The modern palliative care and the hospice movement are attributed to Dame Cicely Saunders (1) who founded the first modern hospice in London in 1967.
Dame Saunders practiced as a nurse, social worker, and doctor. This background led her to develop modern hospices/palliative care units with holistic dimensions.
Palliative care includes physical, emotional, social, and spiritual care (1). A multidisciplinary approach to patient care is taken to provide holistic care for the patient in all these different aspects of body, mind, and spirit. It relies on the input of a team of physicians, nurses, pharmacists, chaplains, social workers, psychologists, physiotherapists, music therapists, art therapists, volunteers, and other allied health professionals in formulating a plan of care to relieve suffering in all areas of the patient’s life. Additional members of the palliative care team are likely to include certified nursing assistants, home health care aides, volunteers from communities, and housekeepers.
But, what does it mean to improve the quality of life of a patient?

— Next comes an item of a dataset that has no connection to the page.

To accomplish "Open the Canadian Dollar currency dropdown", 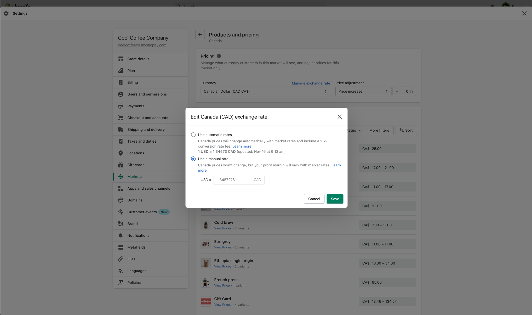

Quality of life is defined by the World Health Organization (WHO) as an individual’s perception of their position in life in the context of the culture and value systems in which they live and in relation to their goals, expectations, standards, and concerns (59). Standard indicators of the quality of life include, among others, physical and mental health, social belonging, religious beliefs, safety, security, and freedom. Researchers at the Toronto Quality of Life Research Unit define the quality of life as “the degree to which a person enjoys the important possibilities of his or her life.”
This definition of quality of life shows that how it is perceived is very individual and needs to be explored carefully. One of the methods for the assessment of symptoms of patients admitted to palliative care is the Edmonton Symptoms Assessment Scale (ESAS). It contains eight visual analog scales (VAS) on a score from 0 to 10, indicating the levels of pain activity, nausea, depression, anxiety, drowsiness, appetite, shortness of breath, and sensation of well-being. On this scale, 0 means that no symptom is experienced and 10 indicates the presence of a symptom with the worst possible severity. This assessment can either be conducted by the patient or with the assistance of a palliative care team member or a relative (26).
There are different approaches to improving the quality of life of a patient in a hospice or palliative care ward. One key aspect is to minimize any level of pain, shortness of breath, nausea, or other distressing symptoms using suitable medication. Psychological support for the patient and their family members may also free the patient from existing psychological burdens of how to deal with the final moments of his life. Spiritual support, such as a priest or other religious minister who is available for conversation and prayers, as well as facilities to find peace and silence in the form of a meditation and prayer room can also improve the patients’ quality of life. Volunteers donating their valuable presence for conversation or shared silence also greatly enhance the feeling of well-being of the patients. Access to nature in the form of a hospice garden and a window view, for example facing the sea, may invite the patient to get in touch with nature, which may also have a positive effect on him.